All the monks, including the PC, are on a schedule, and must attend Matins. I think what’s also fast apparent about this game is that it has the particular beauty aesthetic of the parser world model. It’s got interesting rooms (refer to the in-menu glossary if you don’t know what they’re for) in a world of NPCs running all over the place doing their own things. I found this impressive and happy-making before anything else. This is also the author’s declared first game.

The evident challenge telescopes quickly. The map is big, somewhat difficult (even with the freely offered ex-game graphical map) and though the central area would hugely benefit from diagonal moves, they aren’t supported. It’s easy to miss details in most rooms because so much early time is spent in a state of urgency, hurrying to locations the PC is required to attend, and there’s usually no fast-forwarding or helping oneself possible.

An early hint dispensed by the game says, ‘Your next step could be to search all the Priory locations looking for evidence.’ That is a lot of rooms. Ninety percent of their contents are not of use at this stage. This is where a kind of conflict of demands and design starts to come up. There’s a similar issue with the game’s special commands. I’d have given a lot for a GOTO command in this game, whereas custom commands which do exist, like HERE (showing all the monks in a location) weren’t useful because I could already see them with LOOK, or every time I moved.

Thorns is also an accretive replay game, and with some timing frustrations. If certain monks are in your way, and you need to wait until the next round of office (Matins and its ilk) for them to leave, there may not be anything for the player to do except burn a great many of the game’s finite moves. It may be better in such circumstances to restart and do more planning. So perhaps a way to look at this game is as a difficult, timed and finite simulation-of-place piece. At least, I find such games hard.

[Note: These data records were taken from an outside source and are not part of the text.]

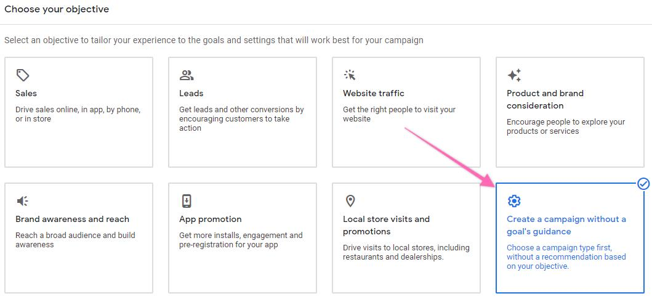Select the Sales objective heading
Image resolution: width=652 pixels, height=304 pixels.
[26, 94]
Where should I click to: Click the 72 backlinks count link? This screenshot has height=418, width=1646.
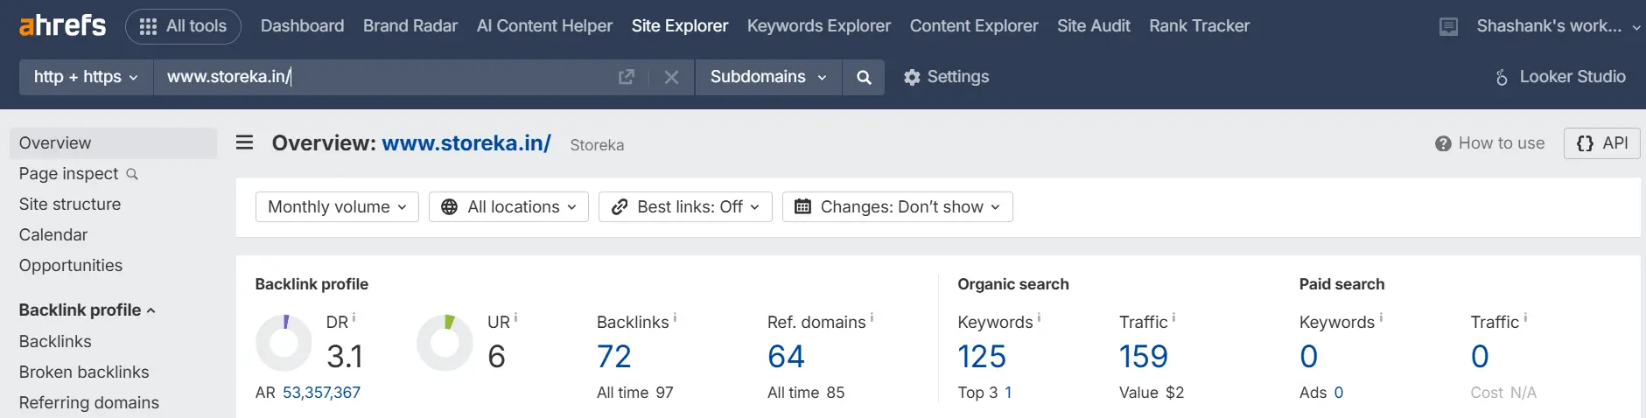click(614, 357)
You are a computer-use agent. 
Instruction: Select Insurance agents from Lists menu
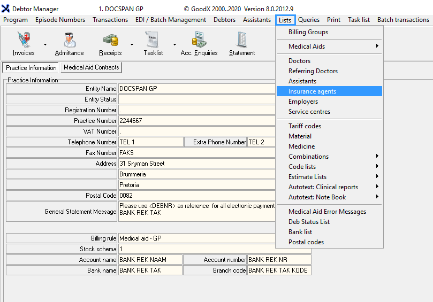[x=312, y=91]
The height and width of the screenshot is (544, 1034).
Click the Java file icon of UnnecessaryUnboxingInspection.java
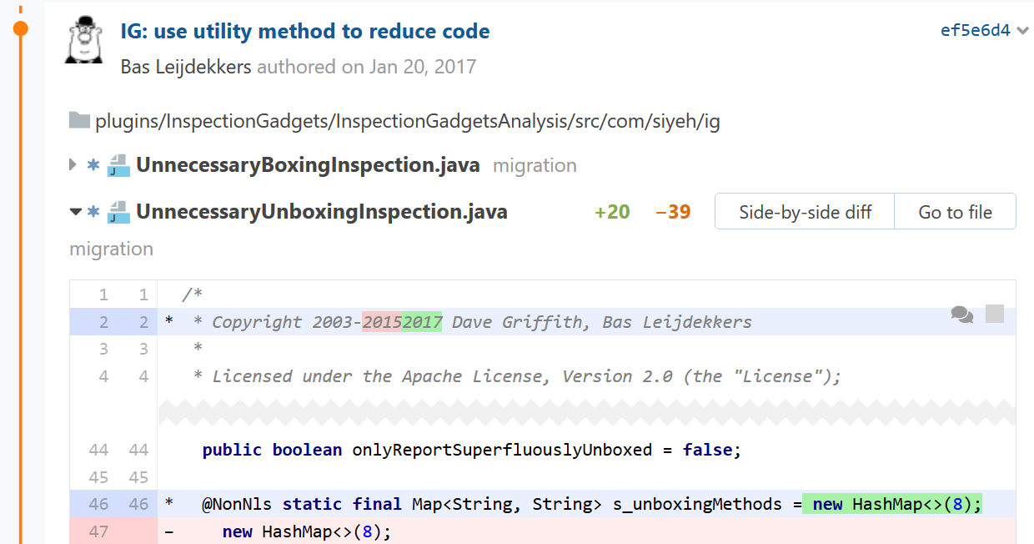pyautogui.click(x=119, y=212)
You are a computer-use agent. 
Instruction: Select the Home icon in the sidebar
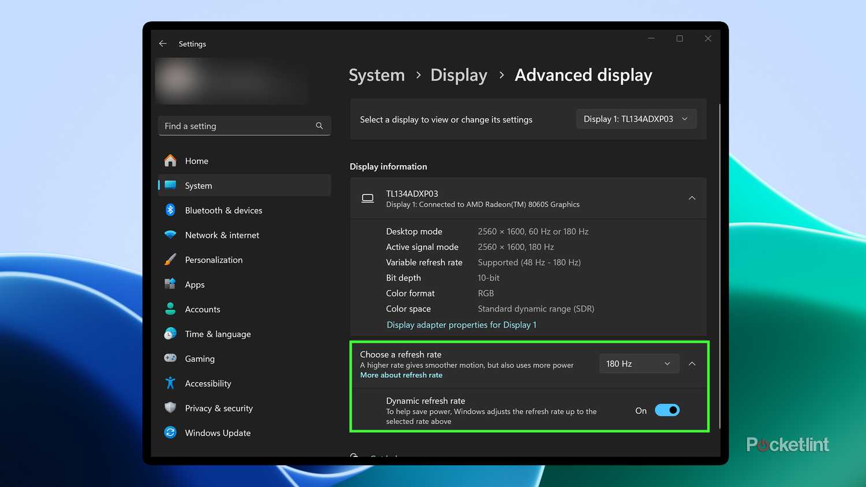[170, 160]
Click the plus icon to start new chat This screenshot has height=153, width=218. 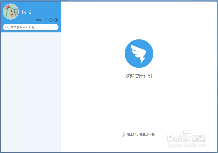(51, 20)
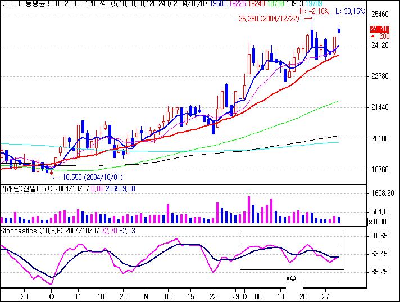Click the D month marker on date axis

point(244,295)
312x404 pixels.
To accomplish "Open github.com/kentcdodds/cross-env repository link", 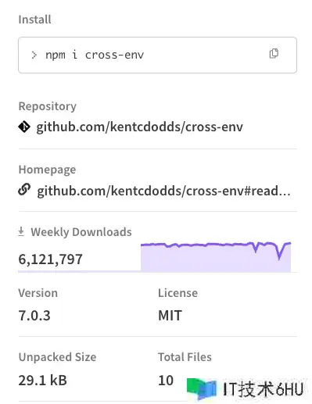I will (x=139, y=127).
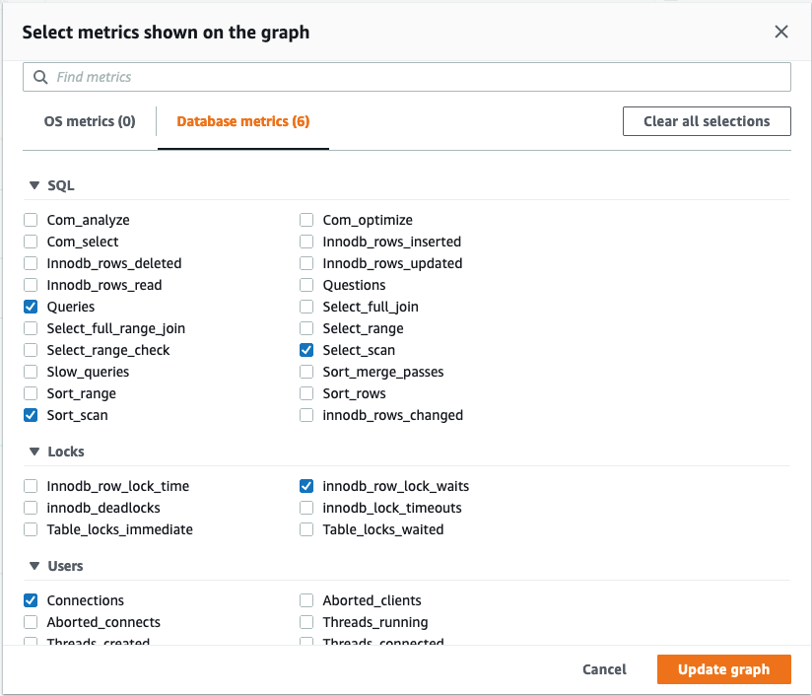Image resolution: width=812 pixels, height=696 pixels.
Task: Disable the Queries metric checkbox
Action: coord(31,307)
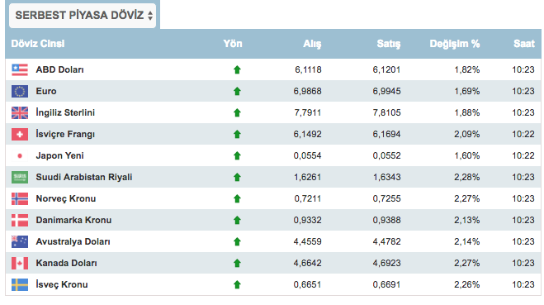Image resolution: width=544 pixels, height=305 pixels.
Task: Click the Japon Yeni flag icon
Action: pos(20,156)
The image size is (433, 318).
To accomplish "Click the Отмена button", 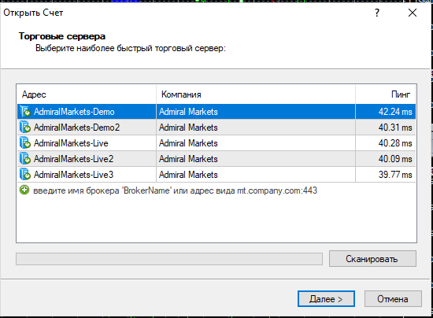I will click(393, 298).

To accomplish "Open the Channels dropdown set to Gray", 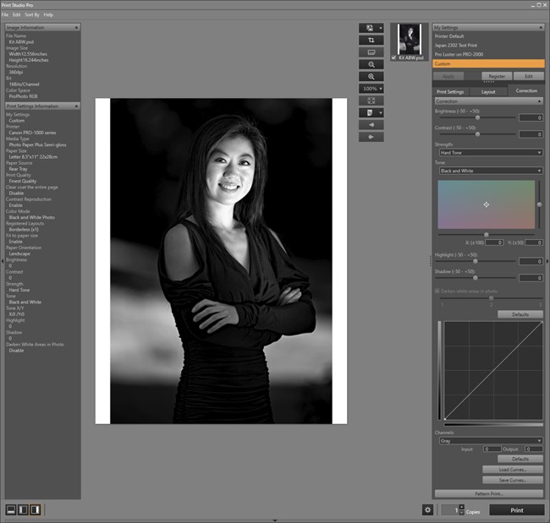I will [489, 440].
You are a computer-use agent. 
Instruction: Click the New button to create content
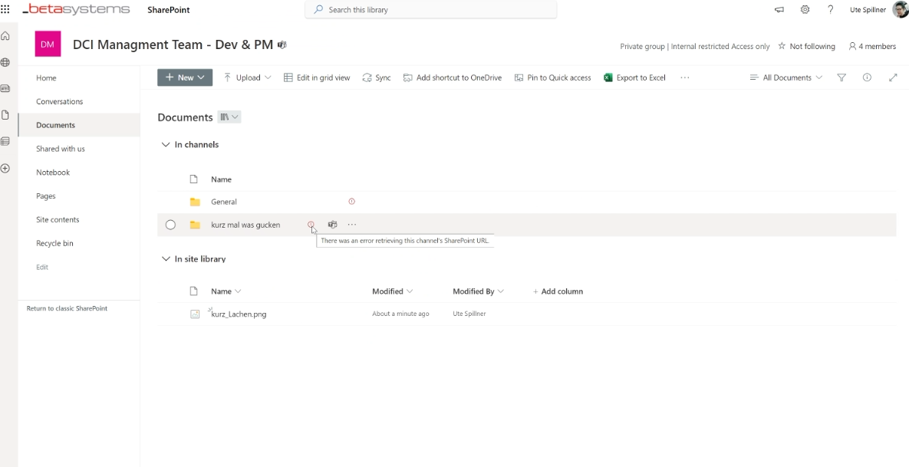[x=184, y=77]
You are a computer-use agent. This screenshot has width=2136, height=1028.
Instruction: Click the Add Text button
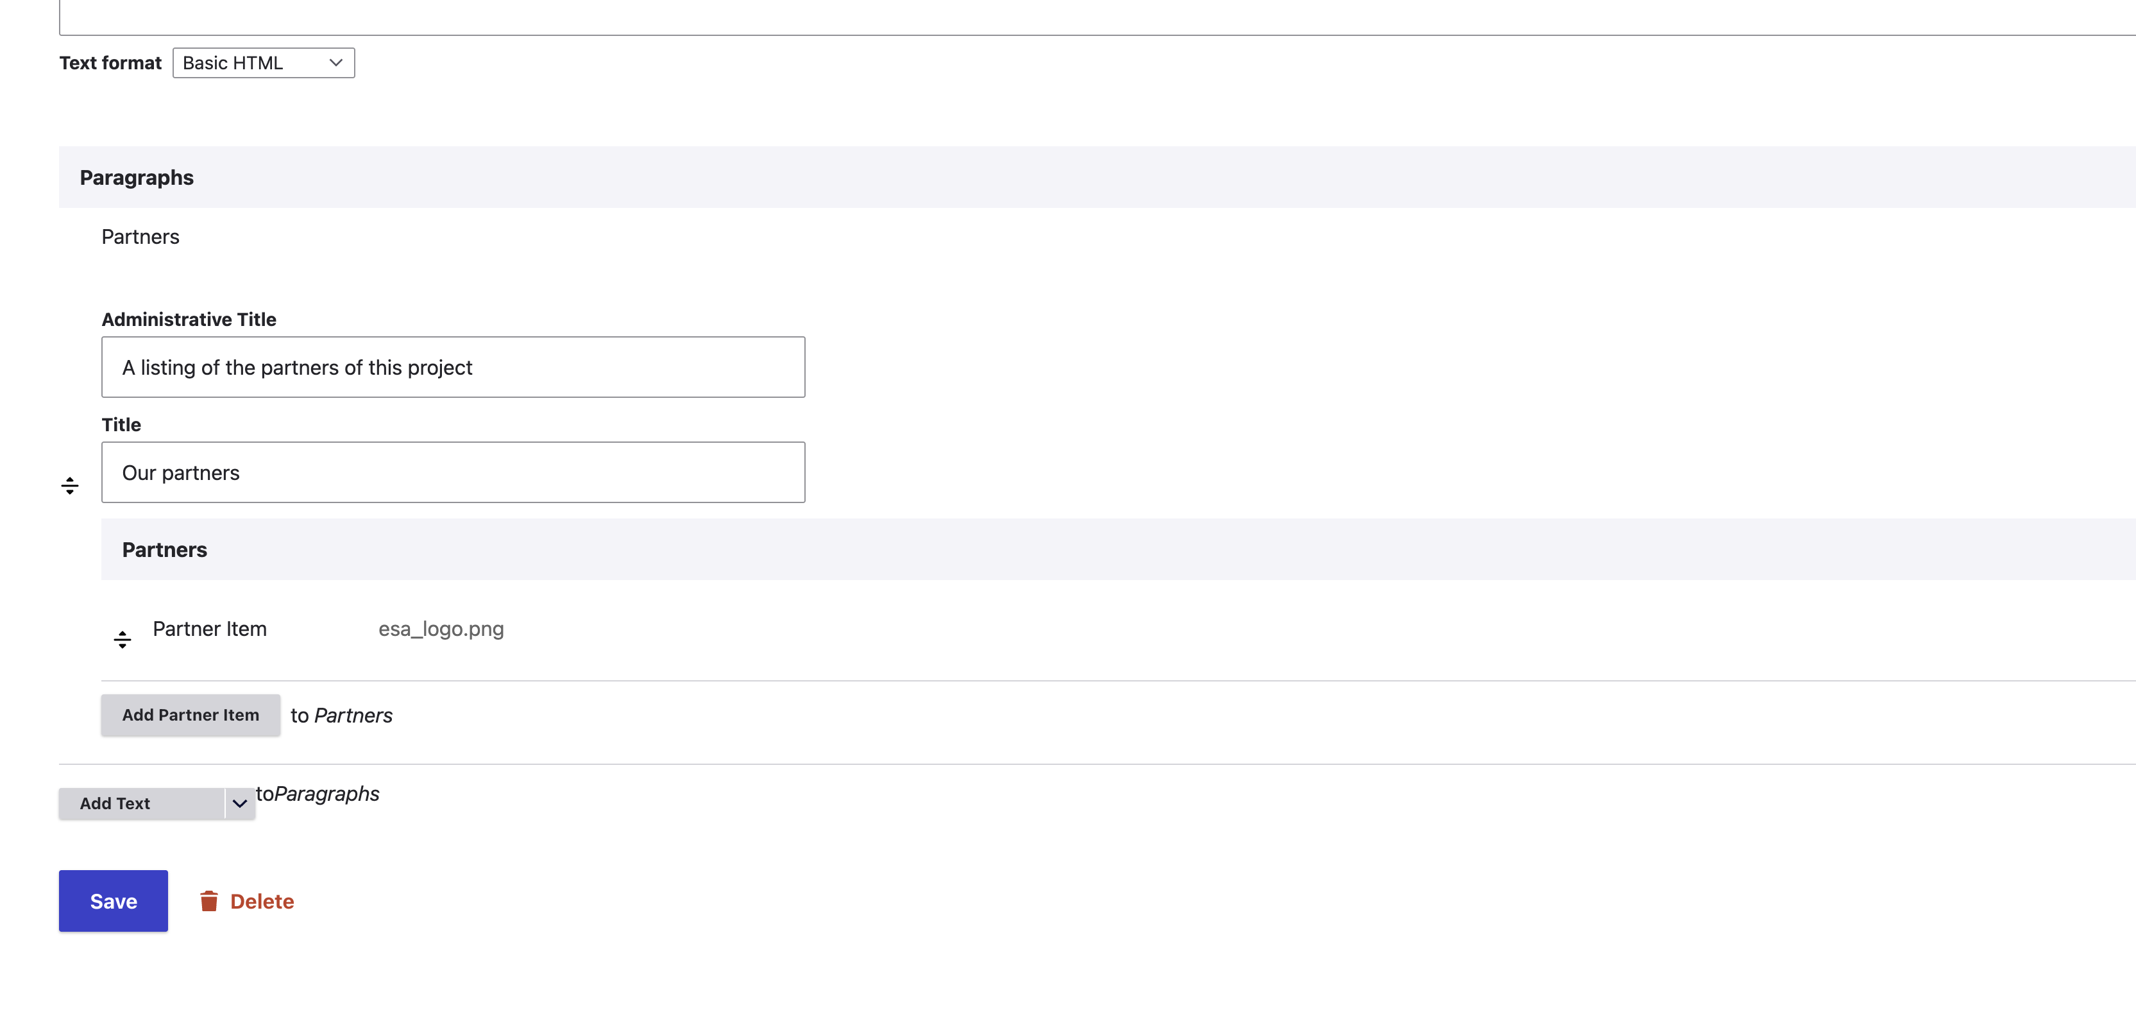pos(142,803)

There are a lot of subtle and interesting puzzle solutions going, but I felt most of my near-miss attempts weren’t rewarded, so a solution often stayed hidden by a few centimetres. Digging through nested invisiclues was hard work which often answered questions I hadn’t asked. I won’t re-bore onlookers with my longstanding personal complaints about invisclues.

The game can produce tricky situations with all its characters and goings-on. Probably more than have been anticipated or tested so far. My first game ended zombified when a character scolded me and took a key off me from beyond a door I’d locked behind me to try to hide the fact I’d unlocked it in the first place. That the PC is encouraged to hide their own investigative trail as they go along is another dimension of interest and complexity – stealth – in this multifaceted adventure.

I suspected my second game was bug-afflicted when I couldn’t open some monks’ chests, though I’d checked that I’d done what the walkthrough required of me.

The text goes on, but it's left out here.